The Limitations of Attendance Punching Machines
Attendance punching machines have long been a staple for workforce time tracking. These devices, while functional, come with several limitations:
Manual Errors: Employees may forget to punch in or out, leading to discrepancies in records.
Buddy Punching: This prevalent issue involves one employee clocking in on behalf of another, resulting in inaccurate data and productivity loss.
Wear and Tear: Physical components such as punch cards or biometric scanners in traditional machines are prone to damage over time, leading to frequent maintenance.
Inflexibility: Most punching machines lack the ability to integrate with modern workforce management tools.
While these systems have served their purpose, their shortcomings make them less effective in today’s digital era.
How Bluetooth Attendance Systems Work
Bluetooth attendance systems use Bluetooth Low Energy (BLE) technology to enable contactless attendance tracking. Employees can mark their attendance using their smartphones, which communicate with Bluetooth beacons placed at strategic locations within the workplace. These systems are often integrated with mobile applications, making them user-friendly and efficient.

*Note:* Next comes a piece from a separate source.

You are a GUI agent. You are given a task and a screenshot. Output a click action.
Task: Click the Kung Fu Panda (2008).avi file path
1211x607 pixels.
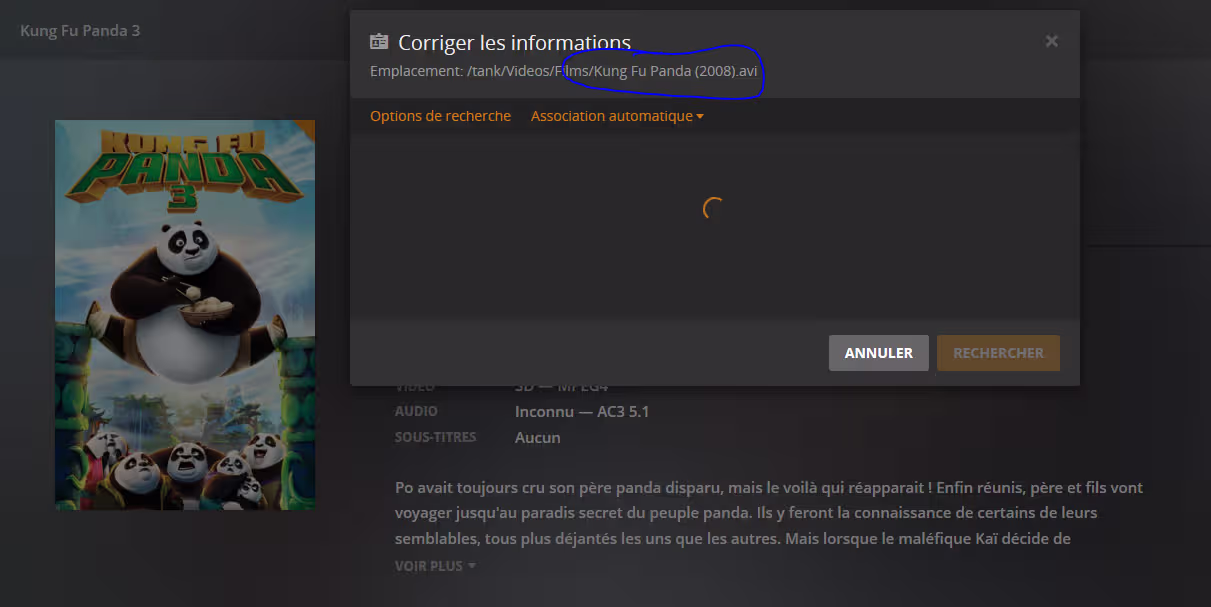pos(676,71)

Key Benefits of Bluetooth Attendance Systems
1. Enhanced Convenience
Unlike punching machines, Bluetooth systems allow employees to mark their attendance with their smartphones. This eliminates the need for physical interaction with a device, providing a faster and more seamless experience.
Employees don’t have to carry cards or memorize PINs.
The system operates automatically when they are within range of a Bluetooth beacon.
2. Increased Accuracy
Bluetooth systems reduce the chances of manual errors. The attendance is recorded automatically, ensuring data accuracy and minimizing discrepancies.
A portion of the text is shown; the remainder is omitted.